With limited budgets, nonprofits must allocate donor dollars strategically before investing in benefits or perks.
Whether you’re investing in being able to bring pets to work, on-site low-cost childcare, free or low-cost meal options, low-cost exercise classes, discounts at cinemas and in stores, it’s important that your perks are strategic and that they’re something your employees really want.
And little can go a long way. Something as small as a birthday card can go a long way toward employee satisfaction.
Furthermore, consider customizing your perks for different types of employees – especially with big-ticket items such as health benefits. For example, you could offer a larger healthcare allowance per month to your senior employees. Not only will it incentivize them to stay, but it will also incentivize junior employees to stick with your organization.
Employees want to feel heard and seen, want to be taken care of holistically, and want to matter.
8. Ensure Work-Life Balance
People who feel they have good work-life balance work 21% harder than those who don’t, according to a survey from the Corporate Executive Board, which represents 80% of Fortune 500 companies.
In the academic world, this phenomenon is referred to as “the social exchange theory”. When an organization offers something that benefits the employee, the employee reciprocates in the form of going beyond the call of duty, going the extra mile.
Work-life programs that allow flexibility in how tasks are done, where they are done, or when they are done give employees that sense of value with the vote of confidence that comes with a choice, options, and responsibility.
Long commutes and the daily grind can make employees restless, exhausted, or bored.
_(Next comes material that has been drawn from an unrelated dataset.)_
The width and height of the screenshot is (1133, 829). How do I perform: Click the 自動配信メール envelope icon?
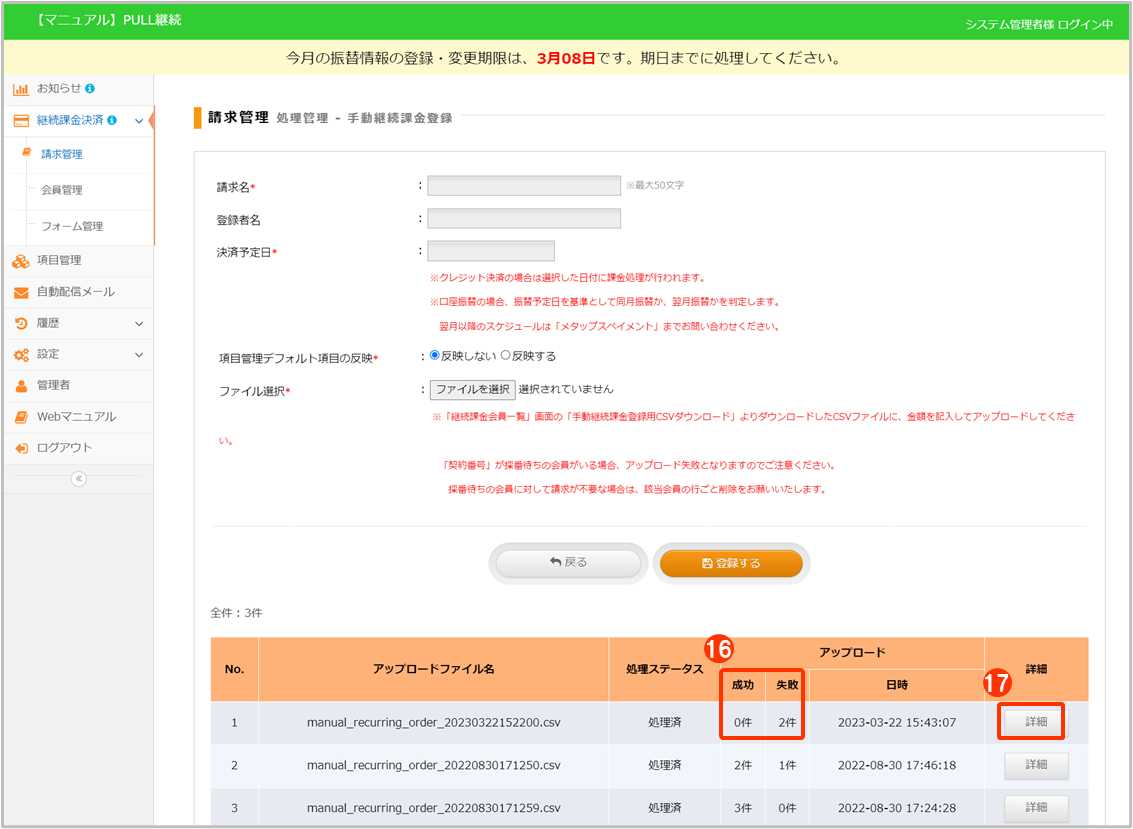(20, 293)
Flexible work schedules help employees add variety to their life and tackle important personal obligations. They also enable employees to work during their peak productivity. Most importantly, they make employees feel like they’re trusted to do their work.
9. Listen and Talk
An engaged employee is one that feels like their opinion counts and that they’re actually heard. Do your best to create an environment in which your employees don’t feel intimidated to speak or feel like their voice doesn’t matter.
Talk to your employees often, and when you do – truly listen. Ask questions to understand what they mean and take the time to genuinely consider their feedback and comments.
Clearly communicate your expectations to your employees. When employees know what’s expected of them, they experience less stress and work more efficiently.
For best results, co-create your employees’ goals with them. This increases their sense of ownership and autonomy – both proven to contribute to increased employee engagement and satisfaction.
Keep the conversation with your employees alive by checking in on them, asking them about how they feel and how they’re progressing towards their goals.
Don’t forget to share the “big picture” with your employees to help them connect their roles to the mission and feel more engaged.
Pro tip: Make sure your employees have the materials and equipment they need to effectively do your work. Use tools like Slack and Basecamp to maintain transparent communication, track progress on tasks and projects, appreciate others for their work, and collaborate across the organization. You can even use tools like lead.app, a simple and easy way to introduce a co-mentoring or virtual mentoring to your nonprofit
Over To You
Nonprofits have an extremely valuable advantage because most of their employees base their career choice on passion. This is not what most for-profit organizations can say.
Nonprofit organizations can capitalize on this invaluable edge.
Organizational leaders must counter high voluntary turnover with all available resources because organizational success depends on the talent existing within the workforce.
Organizations are only as good as their employees.
As you take care of your employees, they will take care of your donors, and the rest will take care of itself.